On Crowded GOP Convention Schedule, Many Speakers Named Trump
Reprinted with permission from DailyKos
In what has to be a last-ditch attempt to appear prepared for the Republican National Convention, President Donald Trump's campaign released its complete list of more than 70 speakers for the convention Sunday. On it, Trump's relatives and the likes of staffers including Kellyanne Conway are described as "honorable." It's at least nice to know convention organizers aren't disillusioning themselves into thinking the president fits that title.
Simply listed as "President Donald J. Trump," the former star of The Apprentice is on the schedule to speak on the convention's final day Thursday. Party officials, however, told The New York Times the president can be expected to sing his own praises every day of the convention at 10 PM EST. Trump's mindnumbing speeches laden with stale adjectives are rumored to start Monday, the first day of the convention held in Charlotte, N.C.
Included on the agenda are several GOP politicians, Trump advisers, and apologists such as the president's infamously corrupt personal lawyer Rudy Giuliani; Kentucky Attorney General Daniel Cameron, who has yet to charge the officers who shot emergency medical technician Breonna Taylor in her own home; and Kim Klacik, who is trying to unseat the Democrat elected to fill the congressional seat of late Maryland Rep.
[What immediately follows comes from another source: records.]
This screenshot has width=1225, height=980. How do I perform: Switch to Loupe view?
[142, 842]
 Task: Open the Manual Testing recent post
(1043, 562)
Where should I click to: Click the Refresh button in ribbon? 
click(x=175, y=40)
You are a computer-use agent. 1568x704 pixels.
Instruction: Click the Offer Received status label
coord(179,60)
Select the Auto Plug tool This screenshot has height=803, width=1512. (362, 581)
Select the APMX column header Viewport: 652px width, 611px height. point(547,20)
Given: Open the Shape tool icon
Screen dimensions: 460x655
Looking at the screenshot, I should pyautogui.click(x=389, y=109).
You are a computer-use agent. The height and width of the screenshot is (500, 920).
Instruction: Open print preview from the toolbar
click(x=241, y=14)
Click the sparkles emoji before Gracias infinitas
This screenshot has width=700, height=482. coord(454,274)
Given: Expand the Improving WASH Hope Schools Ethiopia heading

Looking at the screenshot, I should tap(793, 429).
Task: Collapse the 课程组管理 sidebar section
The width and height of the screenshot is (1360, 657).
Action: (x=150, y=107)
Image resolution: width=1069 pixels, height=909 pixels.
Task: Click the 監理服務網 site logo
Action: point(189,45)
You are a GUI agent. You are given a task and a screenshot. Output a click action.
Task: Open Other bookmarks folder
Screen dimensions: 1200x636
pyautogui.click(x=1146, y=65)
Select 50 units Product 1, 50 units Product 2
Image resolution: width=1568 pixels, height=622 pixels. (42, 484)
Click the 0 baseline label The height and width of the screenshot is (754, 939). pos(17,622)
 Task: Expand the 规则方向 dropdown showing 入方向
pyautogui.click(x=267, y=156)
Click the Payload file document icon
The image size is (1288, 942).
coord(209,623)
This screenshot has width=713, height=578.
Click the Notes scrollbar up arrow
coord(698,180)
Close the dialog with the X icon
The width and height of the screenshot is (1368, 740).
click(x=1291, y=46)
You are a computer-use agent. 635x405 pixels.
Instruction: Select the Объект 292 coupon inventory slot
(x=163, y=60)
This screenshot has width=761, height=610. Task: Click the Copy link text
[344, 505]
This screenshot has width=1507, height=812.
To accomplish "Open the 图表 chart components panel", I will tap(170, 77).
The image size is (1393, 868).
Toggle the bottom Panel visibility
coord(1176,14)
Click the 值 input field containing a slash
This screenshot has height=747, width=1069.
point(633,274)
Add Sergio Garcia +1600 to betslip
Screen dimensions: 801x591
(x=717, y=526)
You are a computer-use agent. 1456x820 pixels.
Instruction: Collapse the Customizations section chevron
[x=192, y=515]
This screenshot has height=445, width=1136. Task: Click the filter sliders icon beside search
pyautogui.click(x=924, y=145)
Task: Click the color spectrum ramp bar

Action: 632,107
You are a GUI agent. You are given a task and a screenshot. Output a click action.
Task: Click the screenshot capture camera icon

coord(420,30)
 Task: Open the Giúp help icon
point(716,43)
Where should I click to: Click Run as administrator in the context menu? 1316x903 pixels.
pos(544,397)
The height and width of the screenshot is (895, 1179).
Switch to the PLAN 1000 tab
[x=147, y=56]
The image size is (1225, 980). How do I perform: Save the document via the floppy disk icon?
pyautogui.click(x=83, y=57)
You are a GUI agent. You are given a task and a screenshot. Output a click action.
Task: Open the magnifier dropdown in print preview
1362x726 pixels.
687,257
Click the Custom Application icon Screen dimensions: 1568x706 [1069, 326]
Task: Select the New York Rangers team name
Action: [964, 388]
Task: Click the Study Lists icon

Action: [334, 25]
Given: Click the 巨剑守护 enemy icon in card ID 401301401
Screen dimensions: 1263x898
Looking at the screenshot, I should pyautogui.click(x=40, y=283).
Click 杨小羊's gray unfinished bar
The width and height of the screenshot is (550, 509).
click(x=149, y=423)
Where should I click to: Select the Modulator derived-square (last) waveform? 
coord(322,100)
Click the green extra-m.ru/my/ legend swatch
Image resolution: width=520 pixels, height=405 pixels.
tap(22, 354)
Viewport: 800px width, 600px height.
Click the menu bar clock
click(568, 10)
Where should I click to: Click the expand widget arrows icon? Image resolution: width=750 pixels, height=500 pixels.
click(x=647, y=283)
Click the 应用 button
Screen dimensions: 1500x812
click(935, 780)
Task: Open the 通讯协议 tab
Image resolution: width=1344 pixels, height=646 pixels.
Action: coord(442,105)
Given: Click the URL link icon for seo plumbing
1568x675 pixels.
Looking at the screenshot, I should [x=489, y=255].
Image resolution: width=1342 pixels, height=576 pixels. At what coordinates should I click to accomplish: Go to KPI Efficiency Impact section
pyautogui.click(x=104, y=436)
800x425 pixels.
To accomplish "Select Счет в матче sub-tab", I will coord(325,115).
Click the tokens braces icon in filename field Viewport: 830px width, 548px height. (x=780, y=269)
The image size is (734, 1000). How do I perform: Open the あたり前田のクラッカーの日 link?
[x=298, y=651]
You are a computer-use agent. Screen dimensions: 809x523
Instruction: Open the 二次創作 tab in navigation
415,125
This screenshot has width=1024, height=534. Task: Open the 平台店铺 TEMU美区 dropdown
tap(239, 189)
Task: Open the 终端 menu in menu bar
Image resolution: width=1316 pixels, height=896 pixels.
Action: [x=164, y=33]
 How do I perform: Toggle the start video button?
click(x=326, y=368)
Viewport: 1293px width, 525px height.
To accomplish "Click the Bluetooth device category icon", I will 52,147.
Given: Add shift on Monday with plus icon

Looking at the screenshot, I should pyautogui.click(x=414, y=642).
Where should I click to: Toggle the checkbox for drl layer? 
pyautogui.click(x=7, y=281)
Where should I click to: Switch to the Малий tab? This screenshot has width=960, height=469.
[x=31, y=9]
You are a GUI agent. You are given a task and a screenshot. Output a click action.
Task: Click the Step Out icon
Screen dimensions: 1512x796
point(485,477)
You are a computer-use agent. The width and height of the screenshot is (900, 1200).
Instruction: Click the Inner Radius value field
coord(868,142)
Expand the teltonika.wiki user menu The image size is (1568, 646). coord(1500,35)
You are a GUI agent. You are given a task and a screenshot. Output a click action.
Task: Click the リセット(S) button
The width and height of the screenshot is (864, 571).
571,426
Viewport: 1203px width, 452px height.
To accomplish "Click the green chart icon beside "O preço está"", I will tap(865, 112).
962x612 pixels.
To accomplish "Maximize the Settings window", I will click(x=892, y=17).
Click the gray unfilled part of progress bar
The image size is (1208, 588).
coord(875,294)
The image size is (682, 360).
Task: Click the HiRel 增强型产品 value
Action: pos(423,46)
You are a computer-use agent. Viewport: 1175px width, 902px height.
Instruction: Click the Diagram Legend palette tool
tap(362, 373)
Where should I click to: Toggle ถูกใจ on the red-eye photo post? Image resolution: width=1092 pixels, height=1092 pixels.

Elijah Cummings.
Kimberly will work with the Trump Administration and we will bring Baltimore back, and fast. Don’t blow it Baltimor… https://t.co/kICsJ1tRRT— Donald J. Trump (@Donald J. Trump) 1597808997.0
"Over four nights, President Trump's 2020 Convention will honor the great American story, the American people that have written it, and how President Donald J. Trump's Make America Great Again agenda has empowered them to succeed," Trump's campaign said in its announcement.
Republicans have seemingly struggled to nail down even the most basic details about their convention, which the president has repeatedly bragged will be mostly in-person despite the coronavirus pandemic. Two producers of The Apprentice have even been enlisted to make sure the event isn't a complete failure. Sadoux Kim, who worked for Apprentice creator Mark Burnett, and Chuck LaBella, a producer on The Apprentice, are on the convention's payroll, The New York Times reported.
To the president, the convention seems to be little more than a cherished opportunity to one-up Democrats, part of a plan he obviously thinks is the key to his reelection. "We're going to have more of it live than what they did," Trump told Fox News on Thursday. "I think it's pretty boring when you do tapes."
I think it's more than pretty boring when a president cares more for his own popularity than his constituents' lives during a deadly pandemic. Or as Sen. Chris Coons (D-DE) put it on Fox News Sunday: "Donald Trump's like a man who's lost on the highway and refuses to ask for directions. In fact worse, he has peddled quackery."